Data records:
::::::::::
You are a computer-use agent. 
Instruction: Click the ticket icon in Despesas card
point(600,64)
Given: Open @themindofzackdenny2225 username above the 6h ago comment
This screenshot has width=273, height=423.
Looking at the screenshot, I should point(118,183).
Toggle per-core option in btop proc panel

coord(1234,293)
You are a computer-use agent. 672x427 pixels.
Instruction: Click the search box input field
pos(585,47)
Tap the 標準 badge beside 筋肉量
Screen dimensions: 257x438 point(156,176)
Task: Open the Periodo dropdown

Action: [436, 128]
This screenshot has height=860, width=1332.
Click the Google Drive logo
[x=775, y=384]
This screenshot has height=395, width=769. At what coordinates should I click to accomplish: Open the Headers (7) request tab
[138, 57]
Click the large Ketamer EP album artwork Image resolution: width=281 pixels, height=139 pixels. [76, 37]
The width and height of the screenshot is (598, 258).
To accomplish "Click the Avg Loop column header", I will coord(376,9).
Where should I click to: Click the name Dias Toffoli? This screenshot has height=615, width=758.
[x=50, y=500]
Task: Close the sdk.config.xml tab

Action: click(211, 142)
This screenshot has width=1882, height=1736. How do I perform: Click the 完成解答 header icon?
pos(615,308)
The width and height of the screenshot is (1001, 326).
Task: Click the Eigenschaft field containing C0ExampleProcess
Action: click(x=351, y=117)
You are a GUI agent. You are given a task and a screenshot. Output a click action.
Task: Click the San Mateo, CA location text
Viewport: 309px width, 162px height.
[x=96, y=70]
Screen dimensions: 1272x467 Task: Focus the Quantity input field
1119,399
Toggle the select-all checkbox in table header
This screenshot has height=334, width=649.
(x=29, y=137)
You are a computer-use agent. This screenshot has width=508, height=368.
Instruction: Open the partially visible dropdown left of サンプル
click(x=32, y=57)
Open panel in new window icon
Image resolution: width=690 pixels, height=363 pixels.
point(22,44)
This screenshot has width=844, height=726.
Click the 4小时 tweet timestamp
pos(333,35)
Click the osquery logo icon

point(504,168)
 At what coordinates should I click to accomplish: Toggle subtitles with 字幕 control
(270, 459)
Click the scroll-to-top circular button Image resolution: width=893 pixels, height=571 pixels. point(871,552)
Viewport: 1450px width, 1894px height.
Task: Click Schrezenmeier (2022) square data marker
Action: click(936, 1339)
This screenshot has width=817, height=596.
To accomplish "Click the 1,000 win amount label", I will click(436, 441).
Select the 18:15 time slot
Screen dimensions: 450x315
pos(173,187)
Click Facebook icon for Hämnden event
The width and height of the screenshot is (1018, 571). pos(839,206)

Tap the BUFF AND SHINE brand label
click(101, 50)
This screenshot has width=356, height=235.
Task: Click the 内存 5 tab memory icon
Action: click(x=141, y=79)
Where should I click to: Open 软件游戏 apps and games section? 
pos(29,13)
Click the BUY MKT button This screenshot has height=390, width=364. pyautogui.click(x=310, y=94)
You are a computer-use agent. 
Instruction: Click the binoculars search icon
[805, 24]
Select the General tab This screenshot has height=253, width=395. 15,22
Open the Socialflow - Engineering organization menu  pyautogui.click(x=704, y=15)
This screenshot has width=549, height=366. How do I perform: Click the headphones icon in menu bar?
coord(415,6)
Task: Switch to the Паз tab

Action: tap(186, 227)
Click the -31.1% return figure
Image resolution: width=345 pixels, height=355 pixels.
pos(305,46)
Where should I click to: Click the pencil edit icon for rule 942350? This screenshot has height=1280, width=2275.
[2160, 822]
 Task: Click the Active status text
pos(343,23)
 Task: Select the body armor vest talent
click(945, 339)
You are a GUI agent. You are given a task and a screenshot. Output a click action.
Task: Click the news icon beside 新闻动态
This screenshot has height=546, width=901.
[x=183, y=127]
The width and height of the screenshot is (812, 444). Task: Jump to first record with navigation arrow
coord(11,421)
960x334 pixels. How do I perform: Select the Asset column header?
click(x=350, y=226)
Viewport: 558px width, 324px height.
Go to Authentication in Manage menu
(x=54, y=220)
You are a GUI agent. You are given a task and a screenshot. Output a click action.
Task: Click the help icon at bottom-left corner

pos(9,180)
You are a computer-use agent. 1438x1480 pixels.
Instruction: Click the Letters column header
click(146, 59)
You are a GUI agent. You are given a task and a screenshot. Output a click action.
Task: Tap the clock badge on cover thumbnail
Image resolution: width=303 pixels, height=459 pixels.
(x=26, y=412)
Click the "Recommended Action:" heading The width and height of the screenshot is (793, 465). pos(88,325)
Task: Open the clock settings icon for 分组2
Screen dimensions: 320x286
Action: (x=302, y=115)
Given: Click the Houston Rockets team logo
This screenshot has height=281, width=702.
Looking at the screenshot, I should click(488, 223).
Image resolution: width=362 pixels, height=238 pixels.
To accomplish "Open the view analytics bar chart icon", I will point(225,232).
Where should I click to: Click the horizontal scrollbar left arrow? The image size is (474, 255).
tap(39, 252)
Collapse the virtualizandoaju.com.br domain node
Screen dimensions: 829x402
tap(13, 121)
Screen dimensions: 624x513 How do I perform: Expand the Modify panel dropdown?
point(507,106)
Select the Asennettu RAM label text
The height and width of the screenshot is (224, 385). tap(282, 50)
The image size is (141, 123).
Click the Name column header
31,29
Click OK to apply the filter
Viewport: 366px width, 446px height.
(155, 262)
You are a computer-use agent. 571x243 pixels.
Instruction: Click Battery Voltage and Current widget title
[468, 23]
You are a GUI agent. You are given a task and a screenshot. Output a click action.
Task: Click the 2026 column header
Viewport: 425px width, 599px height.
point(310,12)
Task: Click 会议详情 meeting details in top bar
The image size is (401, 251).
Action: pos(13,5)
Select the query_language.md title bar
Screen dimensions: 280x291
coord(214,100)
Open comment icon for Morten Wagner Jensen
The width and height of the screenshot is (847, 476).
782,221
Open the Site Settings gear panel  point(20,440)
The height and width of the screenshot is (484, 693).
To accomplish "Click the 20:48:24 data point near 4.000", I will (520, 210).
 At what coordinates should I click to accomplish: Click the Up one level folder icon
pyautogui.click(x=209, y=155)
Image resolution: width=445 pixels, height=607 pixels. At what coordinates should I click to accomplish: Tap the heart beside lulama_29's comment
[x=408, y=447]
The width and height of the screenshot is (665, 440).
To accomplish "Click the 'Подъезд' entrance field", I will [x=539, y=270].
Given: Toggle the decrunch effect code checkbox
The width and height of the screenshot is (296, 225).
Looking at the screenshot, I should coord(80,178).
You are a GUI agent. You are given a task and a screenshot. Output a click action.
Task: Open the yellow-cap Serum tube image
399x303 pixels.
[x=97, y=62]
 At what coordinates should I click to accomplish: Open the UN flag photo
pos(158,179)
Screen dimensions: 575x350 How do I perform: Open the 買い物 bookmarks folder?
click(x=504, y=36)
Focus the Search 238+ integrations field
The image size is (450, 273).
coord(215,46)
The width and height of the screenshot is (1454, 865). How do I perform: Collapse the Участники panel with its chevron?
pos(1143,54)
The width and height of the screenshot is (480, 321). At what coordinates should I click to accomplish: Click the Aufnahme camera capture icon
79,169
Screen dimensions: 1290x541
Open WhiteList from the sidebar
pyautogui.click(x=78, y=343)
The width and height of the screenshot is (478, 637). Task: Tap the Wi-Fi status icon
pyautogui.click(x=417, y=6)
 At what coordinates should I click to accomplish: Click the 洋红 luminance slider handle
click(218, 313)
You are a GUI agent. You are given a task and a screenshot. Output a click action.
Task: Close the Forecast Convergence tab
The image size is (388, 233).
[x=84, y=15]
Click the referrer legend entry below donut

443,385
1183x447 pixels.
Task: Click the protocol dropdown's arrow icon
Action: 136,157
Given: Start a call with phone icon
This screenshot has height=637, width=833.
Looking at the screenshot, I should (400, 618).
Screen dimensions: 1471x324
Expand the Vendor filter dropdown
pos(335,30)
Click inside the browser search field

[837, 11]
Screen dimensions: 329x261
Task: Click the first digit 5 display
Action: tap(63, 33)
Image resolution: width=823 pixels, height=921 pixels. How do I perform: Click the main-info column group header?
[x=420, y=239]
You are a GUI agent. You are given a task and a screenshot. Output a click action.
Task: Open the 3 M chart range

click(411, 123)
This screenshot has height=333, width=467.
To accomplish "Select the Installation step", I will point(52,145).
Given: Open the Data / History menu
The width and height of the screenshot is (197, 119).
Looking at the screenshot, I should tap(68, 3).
::::::::::
» WHAT NEEDS TO BE DONE
Reproduce verbatim the lines of the records above, from the line containing "The height and width of the screenshot is (484, 693)." up to and including the line containing "[x=408, y=447]".

» SOLUTION TO THE EXERCISE
The height and width of the screenshot is (484, 693).
To accomplish "Click the 20:48:24 data point near 4.000", I will (520, 210).
 At what coordinates should I click to accomplish: Click the Up one level folder icon
pyautogui.click(x=209, y=155)
Image resolution: width=445 pixels, height=607 pixels. At what coordinates should I click to accomplish: Tap the heart beside lulama_29's comment
[x=408, y=447]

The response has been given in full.